Start of DATA LISTING

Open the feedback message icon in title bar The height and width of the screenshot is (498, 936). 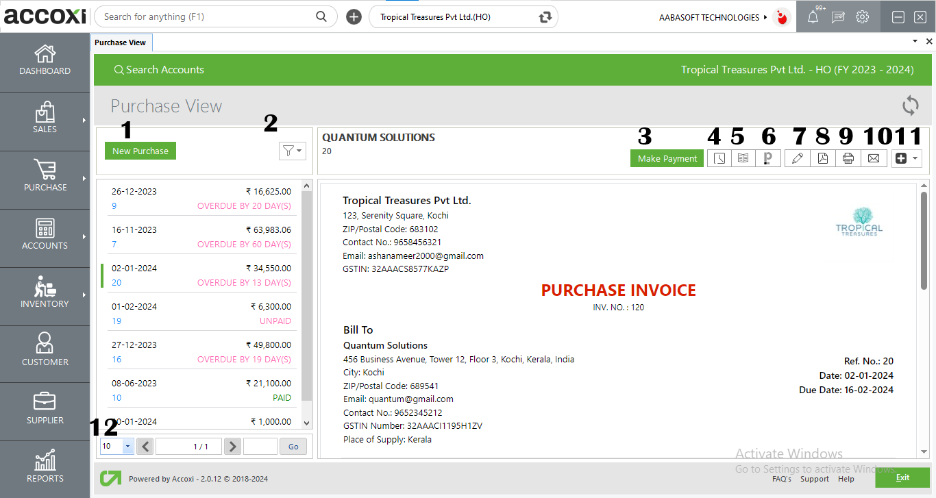pyautogui.click(x=837, y=16)
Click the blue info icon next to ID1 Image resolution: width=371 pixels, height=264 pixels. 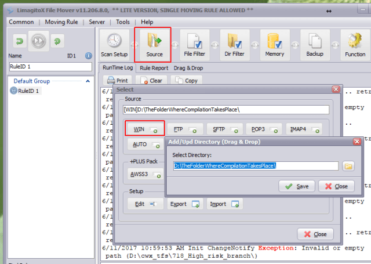89,56
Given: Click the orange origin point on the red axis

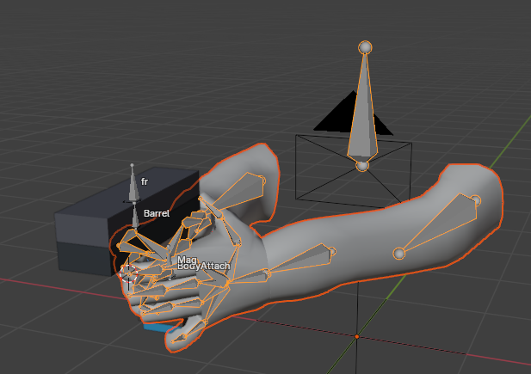Looking at the screenshot, I should pyautogui.click(x=357, y=336).
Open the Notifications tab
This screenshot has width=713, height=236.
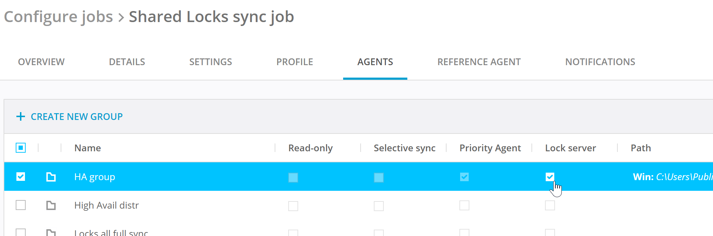coord(600,62)
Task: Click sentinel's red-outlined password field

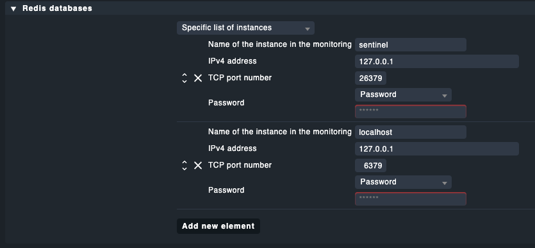Action: (411, 112)
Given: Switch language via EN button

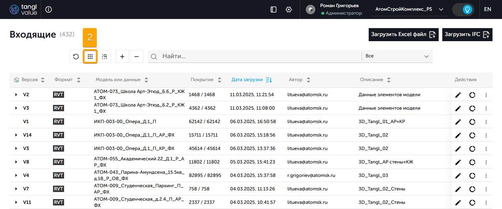Looking at the screenshot, I should coord(487,10).
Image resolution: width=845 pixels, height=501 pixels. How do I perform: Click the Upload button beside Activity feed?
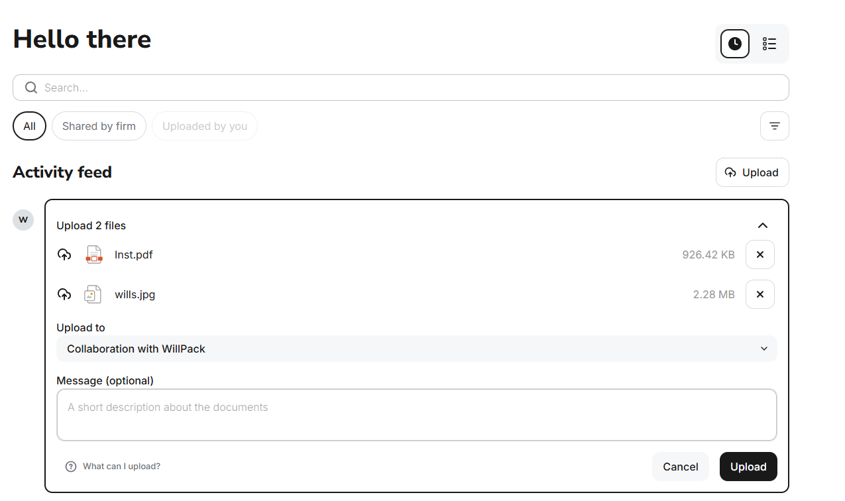pos(752,172)
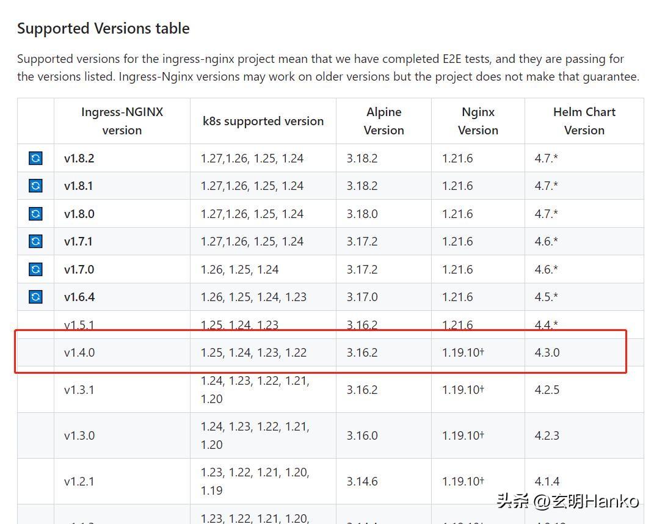Click the k8s supported version header
Viewport: 654px width, 524px height.
click(263, 121)
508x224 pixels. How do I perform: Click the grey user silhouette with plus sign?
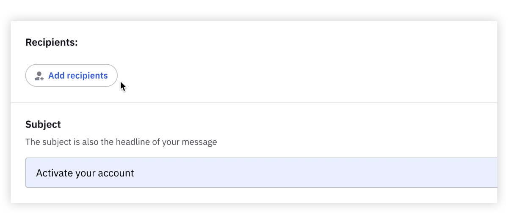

End of DATA LISTING

[YOUR GOAL]:
Find the line that has "Image resolution: width=845" in the listing, then retype it and each later line up to the last, exactly. Leave pictures out.

[COMPLETED EXERCISE]:
Image resolution: width=845 pixels, height=501 pixels. How do I perform: Click the Upload button beside Activity feed?
pos(752,172)
Click the k8s supported version header
Viewport: 654px width, 524px height.
click(263, 121)
508x224 pixels. How do I perform: Click the grey user silhouette with plus sign?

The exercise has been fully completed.